■ **Source**:

......

Sunibel Corporate Services

Private Equity: Valuation Metrics Overview

Introduction

In general terms, valuation is the process of determining the present value of an asset or a business. In the context of Private Equity, valuation is essential for investors, fund managers and other stakeholders to analyse the overall and ongoing performance of a Fund.

In practice, fund managers are required to carry out periodic valuation of investments, usually on a quarterly basis. Such computation is among the core duties of the fund managers and forms part of the reporting process to limited partners / debt lenders. Fund managers report investments on a ‘fair value’ basis in order to portray real market conditions.

 

Standards and best practices for valuation

“Fair value is the hypothetical exchange price taking into account current market conditions for buying and selling assets.” Given the life cycle / stages of a Private Equity Fund, the fund managers tend to use more than one valuation technique to better anticipate various market scenarios as well as future opportunities. The two main metrics for measuring ongoing and ultimate performance of Private Equity Funds are Internal Rate of Return (IRR) and multiples.

The International Private Equity and Venture Capital Valuation (IPEV) has established, in October 2018, a set of valuation guidelines for providing high-quality, uniform, global and best practice standards to the various stakeholders operating in the Private Equity.

According to the IPEV, “the fair value of each investment should be assessed at each measurement date”. When performing a fair value assessment, a valuer should apply relevant valuation technique or techniques, which is / are more appropriate depending on current market conditions. It is key to recognise the subjective-nature of an investee’s valuation. Such process is mostly based on estimates, assumptions, and judgements of the active market conditions that are prevailing at the date of measurement, and depending on the nature of a particular investment.

Below are the valuation techniques that fund managers / independent valuers make use of when assessing fair value of an investment (as illustrated by the IPEV).

 

Market approach

a) Multiples:

  • Apply a multiple that is suitable and reasonable (given the size, risk profile and earnings growth prospects of the underlying company) to the applicable indicator of value (earnings or revenue) of the investee company;
  • Adjust the Enterprise Value for surplus or non-operating assets or excess liabilities and other contingencies and applicable factors to derive an adjusted Enterprise Value for the investee company;
  • From this amount, deduct any financial instruments ranking ahead of the highest ranking instrument of the Fund in a liquidation scenario (e.g. the amount payable) and taking into consideration the effect of any instrument that may dilute the Fund’s investment to derive the attributable Enterprise Value; and
  • Adequately distribute the attributable Enterprise Value between the relevant financial instruments with the perspective of potential market participants. Judgement is required in assessing a market participant perspective.

......

■ **Task set**:
a – According to the private equity valuation overview, which factors about the underlying company determine whether a multiple is suitable and reasonable? List each one.
b – Reproduce the passage of the private equity valuation overview that runs from "In general terms, valuation" up to and including "performance of a Fund.".

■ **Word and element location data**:
......

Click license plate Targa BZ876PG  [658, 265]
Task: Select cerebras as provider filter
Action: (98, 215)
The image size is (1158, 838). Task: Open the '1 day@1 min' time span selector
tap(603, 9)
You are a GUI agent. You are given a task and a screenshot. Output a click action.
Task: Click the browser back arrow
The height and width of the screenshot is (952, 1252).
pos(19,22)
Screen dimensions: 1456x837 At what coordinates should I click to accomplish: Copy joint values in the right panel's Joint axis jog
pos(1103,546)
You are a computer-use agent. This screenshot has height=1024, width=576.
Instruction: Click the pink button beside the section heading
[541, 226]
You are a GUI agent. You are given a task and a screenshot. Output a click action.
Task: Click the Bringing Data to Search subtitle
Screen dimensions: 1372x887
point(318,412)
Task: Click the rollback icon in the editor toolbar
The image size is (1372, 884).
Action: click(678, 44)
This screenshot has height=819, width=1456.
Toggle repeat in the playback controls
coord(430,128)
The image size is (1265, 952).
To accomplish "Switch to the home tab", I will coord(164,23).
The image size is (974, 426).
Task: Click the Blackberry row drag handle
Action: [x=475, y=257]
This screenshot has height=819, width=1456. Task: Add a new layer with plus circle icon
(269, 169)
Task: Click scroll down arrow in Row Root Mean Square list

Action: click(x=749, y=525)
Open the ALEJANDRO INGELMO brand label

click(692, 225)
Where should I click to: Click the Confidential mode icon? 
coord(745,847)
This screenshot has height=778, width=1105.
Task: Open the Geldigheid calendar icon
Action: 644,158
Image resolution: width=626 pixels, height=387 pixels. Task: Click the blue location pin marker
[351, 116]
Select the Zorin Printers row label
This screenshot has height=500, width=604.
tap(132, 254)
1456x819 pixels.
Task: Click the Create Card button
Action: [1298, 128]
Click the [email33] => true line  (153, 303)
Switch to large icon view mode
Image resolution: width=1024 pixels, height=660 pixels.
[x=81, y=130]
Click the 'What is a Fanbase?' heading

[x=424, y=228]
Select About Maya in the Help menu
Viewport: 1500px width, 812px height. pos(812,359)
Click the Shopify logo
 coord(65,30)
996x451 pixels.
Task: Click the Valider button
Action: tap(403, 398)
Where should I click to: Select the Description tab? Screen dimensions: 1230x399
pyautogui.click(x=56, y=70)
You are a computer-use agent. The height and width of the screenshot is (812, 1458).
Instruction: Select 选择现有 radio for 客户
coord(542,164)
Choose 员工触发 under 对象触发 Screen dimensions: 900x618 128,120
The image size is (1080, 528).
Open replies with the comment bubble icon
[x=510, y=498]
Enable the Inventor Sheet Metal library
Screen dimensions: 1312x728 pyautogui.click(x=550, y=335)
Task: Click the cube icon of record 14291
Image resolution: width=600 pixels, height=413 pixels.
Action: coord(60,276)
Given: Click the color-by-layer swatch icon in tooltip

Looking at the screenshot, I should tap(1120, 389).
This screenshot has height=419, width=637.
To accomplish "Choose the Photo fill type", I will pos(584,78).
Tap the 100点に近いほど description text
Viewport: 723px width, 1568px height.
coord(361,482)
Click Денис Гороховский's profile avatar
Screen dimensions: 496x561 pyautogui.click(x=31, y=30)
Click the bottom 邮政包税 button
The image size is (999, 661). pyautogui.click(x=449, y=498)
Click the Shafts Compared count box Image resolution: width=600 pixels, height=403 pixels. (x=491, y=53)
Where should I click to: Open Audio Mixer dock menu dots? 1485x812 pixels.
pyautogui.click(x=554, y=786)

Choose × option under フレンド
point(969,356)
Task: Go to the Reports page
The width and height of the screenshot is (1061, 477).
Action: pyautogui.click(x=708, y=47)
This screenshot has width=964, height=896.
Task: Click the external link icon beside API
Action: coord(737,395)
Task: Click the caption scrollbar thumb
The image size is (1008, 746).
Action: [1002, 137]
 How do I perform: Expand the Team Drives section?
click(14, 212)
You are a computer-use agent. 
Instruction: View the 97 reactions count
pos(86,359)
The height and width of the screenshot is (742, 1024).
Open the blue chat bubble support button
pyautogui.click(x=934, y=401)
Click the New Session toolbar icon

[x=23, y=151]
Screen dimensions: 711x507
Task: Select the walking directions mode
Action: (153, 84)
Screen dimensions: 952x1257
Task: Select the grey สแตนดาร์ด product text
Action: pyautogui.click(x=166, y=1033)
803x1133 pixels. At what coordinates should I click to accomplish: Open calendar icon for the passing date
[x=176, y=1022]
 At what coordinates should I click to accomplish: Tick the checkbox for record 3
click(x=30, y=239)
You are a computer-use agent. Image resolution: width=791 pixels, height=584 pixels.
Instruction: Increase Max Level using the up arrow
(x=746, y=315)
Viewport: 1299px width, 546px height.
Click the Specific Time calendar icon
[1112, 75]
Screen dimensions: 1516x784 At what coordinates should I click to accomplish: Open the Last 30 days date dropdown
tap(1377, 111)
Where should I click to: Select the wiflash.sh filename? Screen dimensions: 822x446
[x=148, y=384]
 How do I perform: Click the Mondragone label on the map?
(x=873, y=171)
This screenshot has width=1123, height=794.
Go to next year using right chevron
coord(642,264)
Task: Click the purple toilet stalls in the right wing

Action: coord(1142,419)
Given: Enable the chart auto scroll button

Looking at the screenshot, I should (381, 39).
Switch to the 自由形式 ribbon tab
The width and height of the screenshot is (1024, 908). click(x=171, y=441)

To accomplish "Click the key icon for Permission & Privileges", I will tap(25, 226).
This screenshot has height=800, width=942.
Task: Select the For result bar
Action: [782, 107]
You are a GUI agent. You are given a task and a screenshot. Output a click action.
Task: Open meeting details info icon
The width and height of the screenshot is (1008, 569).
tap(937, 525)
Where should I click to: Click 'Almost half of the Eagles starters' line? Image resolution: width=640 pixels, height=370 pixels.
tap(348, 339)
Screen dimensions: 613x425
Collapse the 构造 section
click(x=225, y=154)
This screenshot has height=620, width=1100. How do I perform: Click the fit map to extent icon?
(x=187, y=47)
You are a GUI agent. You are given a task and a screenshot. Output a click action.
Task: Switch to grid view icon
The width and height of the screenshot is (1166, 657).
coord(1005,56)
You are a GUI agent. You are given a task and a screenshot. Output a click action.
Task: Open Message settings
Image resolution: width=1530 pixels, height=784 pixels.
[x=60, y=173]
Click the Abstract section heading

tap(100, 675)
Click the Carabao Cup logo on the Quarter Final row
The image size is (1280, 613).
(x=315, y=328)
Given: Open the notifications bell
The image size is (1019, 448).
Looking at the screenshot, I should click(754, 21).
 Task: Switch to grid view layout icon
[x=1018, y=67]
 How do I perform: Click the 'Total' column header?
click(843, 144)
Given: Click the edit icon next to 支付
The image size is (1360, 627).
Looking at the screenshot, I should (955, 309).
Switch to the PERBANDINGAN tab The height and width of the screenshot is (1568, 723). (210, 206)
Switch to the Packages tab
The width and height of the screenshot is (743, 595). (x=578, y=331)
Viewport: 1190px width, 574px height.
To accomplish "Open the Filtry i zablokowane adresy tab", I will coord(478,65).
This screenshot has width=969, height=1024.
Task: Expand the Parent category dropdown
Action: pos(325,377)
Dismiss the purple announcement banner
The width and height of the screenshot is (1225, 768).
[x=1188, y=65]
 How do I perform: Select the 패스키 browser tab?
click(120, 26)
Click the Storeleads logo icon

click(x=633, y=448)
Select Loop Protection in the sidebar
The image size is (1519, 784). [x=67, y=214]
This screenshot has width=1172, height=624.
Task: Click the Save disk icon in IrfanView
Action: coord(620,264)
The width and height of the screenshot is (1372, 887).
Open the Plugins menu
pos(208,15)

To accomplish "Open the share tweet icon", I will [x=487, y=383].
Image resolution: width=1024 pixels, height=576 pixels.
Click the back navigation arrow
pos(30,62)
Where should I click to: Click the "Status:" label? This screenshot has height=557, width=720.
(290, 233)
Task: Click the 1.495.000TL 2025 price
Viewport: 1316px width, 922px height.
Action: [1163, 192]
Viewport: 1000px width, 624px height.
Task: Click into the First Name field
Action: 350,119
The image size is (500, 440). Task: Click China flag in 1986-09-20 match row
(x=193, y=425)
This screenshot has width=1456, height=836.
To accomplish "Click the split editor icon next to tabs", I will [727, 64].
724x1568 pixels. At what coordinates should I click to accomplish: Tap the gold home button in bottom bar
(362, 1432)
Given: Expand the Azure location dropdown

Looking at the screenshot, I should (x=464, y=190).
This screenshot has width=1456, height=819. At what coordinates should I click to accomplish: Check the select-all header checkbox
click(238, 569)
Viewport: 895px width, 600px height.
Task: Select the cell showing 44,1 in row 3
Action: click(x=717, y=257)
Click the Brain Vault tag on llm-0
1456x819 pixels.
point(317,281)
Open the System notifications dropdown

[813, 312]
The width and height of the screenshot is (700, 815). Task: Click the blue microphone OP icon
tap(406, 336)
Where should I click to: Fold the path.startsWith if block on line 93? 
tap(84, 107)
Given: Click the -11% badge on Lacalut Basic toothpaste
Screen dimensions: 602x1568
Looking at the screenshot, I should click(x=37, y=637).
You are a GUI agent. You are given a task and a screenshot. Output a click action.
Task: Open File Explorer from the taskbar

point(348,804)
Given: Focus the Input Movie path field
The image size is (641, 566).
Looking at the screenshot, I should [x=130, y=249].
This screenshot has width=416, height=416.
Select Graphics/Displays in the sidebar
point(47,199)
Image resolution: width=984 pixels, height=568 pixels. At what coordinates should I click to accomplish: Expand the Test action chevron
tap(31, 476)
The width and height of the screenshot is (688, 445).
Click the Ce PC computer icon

......

■ **Task-by-task answers**:
a –
- size
- risk profile
- earnings growth prospects

b –
In general terms, valuation is the process of determining the present value of an asset or a business. In the context of Private Equity, valuation is essential for investors, fund managers and other stakeholders to analyse the overall and ongoing performance of a Fund.